TEXT PASSAGE >>
Ugandan officials have reported 11 new cases of Ebola in the capital, Kampala, since Friday. This a “worrisome” increase in infections just over a month after an outbreak was declared in a remote part of the East African country.
Nine more people in the Kampala metropolitan area tested positive for Ebola on Sunday, and that is in addition to two others on Friday, Health Minister Jane Ruth Aceng said Monday.
A top World Health Organization official in Africa said last week that Uganda’s Ebola outbreak was “rapidly evolving,” describing a challenging situation for health workers. Ugandan health authorities have confirmed 75 cases of Ebola since Sept. 20, including 28 deaths. There are 19 active cases, according to a report by ABC News.
Hemorrhagic fevers should be taken seriously, considering their high mortality rate.
On average, 50% of people who contract Ebola will die. Case fatality rates have varied between 25% to 90% in past outbreaks, and in the current outbreak, which began in 2018 in the Kivu region of the Democratic Republic of the Congo, the overall fatality rate was around 67%. –World Health Organization
Patients are currently being infected with the Sudan strain of the Ebola virus, for which there is no known cure. The mainstream media continues to lament that there is also no vaccine while promoting “contact tracing” and control of humans to slow and stop the spread.

SUPPLIED RECORDS >>
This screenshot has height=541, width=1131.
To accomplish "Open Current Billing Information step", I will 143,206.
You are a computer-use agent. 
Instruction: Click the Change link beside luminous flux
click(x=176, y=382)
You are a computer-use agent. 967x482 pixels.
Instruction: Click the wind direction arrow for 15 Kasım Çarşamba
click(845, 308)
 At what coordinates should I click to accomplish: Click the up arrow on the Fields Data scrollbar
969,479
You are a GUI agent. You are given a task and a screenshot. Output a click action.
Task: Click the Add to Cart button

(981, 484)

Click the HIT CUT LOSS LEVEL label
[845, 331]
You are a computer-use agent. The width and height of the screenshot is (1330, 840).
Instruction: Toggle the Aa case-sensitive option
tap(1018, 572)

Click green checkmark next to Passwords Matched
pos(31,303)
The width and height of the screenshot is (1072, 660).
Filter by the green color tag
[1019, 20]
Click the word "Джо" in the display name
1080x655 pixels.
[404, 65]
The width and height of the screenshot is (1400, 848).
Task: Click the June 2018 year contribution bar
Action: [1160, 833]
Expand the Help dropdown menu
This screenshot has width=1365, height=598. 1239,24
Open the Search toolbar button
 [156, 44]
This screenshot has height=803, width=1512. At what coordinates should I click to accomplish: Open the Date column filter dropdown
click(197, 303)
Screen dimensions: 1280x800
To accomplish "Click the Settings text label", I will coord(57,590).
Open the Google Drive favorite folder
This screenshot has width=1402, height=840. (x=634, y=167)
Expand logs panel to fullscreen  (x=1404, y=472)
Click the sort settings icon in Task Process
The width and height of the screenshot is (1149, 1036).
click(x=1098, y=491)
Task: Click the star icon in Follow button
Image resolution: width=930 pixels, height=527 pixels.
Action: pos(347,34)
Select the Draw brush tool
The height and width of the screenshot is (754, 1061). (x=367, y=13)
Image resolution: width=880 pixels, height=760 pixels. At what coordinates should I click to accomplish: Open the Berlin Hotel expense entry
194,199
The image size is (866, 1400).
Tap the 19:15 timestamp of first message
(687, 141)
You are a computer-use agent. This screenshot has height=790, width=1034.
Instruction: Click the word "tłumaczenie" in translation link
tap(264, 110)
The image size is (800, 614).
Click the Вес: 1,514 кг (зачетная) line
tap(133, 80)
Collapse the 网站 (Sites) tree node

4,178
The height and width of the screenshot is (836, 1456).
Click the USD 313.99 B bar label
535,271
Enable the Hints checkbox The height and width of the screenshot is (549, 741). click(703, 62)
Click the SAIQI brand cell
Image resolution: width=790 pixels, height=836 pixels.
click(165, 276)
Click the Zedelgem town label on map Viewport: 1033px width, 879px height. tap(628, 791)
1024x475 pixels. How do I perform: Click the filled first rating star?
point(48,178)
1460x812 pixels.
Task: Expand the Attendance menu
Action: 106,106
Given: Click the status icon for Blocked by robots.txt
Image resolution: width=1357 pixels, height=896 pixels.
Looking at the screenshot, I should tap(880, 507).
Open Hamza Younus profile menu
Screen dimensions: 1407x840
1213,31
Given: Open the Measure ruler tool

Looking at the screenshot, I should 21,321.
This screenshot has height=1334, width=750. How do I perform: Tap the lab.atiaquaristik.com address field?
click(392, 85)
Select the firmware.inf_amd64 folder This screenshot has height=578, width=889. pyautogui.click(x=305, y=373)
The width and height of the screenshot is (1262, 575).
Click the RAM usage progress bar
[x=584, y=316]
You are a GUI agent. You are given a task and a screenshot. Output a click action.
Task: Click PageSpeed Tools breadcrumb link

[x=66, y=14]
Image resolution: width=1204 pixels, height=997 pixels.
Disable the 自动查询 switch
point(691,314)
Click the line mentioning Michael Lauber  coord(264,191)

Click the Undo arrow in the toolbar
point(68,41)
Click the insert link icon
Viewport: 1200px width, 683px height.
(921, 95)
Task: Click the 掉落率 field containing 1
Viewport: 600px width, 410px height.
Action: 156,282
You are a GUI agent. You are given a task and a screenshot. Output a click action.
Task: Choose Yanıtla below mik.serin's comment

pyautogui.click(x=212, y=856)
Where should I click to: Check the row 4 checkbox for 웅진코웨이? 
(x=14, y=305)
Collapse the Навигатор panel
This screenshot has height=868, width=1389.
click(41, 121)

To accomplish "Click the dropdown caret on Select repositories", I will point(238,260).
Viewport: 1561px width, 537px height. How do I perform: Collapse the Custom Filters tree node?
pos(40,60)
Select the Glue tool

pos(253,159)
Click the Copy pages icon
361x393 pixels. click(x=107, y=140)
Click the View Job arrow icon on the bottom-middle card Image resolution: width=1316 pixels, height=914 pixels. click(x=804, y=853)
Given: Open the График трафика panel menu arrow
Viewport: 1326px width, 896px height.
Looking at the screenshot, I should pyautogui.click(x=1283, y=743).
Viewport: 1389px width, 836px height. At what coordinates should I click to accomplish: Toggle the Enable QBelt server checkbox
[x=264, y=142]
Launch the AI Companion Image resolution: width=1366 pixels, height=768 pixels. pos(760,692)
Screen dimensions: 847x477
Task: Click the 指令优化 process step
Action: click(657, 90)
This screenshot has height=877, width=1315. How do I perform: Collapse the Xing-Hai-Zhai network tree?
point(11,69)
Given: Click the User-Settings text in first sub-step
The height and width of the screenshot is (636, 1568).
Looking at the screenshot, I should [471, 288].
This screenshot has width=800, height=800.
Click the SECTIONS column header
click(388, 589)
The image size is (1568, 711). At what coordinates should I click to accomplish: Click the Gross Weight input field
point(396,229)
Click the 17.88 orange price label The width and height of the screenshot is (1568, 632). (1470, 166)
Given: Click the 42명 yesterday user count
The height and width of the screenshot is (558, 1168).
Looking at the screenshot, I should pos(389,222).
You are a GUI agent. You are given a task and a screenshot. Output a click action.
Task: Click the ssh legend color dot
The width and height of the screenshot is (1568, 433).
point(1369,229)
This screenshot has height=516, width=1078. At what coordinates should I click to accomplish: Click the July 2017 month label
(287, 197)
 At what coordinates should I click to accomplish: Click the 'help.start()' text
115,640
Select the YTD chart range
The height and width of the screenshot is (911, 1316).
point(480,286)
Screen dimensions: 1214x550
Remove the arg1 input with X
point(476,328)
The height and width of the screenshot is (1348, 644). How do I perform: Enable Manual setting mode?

APPLY WHAT YOU READ >>
**a)** List every percentage given in the text on Uganda's Ebola outbreak.
**b)** According to the text on Uganda's Ebola outbreak, how many deaths had Ugandan health authorities confirmed since Sept. 20?
**c)** Continue the text on Uganda's Ebola outbreak from its last sentence.

ANSWERS PROVIDED >>
**a)** 50%, 25%, 90%, 67%

**b)** 28 deaths.

**c)**
The nine new cases reported on Monday follow a similar pattern as they all are contacts of an Ebola-infected patient who traveled from an Ebola hotspot and sought treatment at Kampala’s top public hospital, known as Mulago.
This is not the most severe Ebola outbreak either. Uganda has had multiple Ebola outbreaks, including one in 2000 that killed more than 200 people. The 2014-16 Ebola outbreak in West Africa killed more than 11,000 people, the disease’s largest death toll. Other African nations also have Ebola outbreaks with more regularity than Western nations.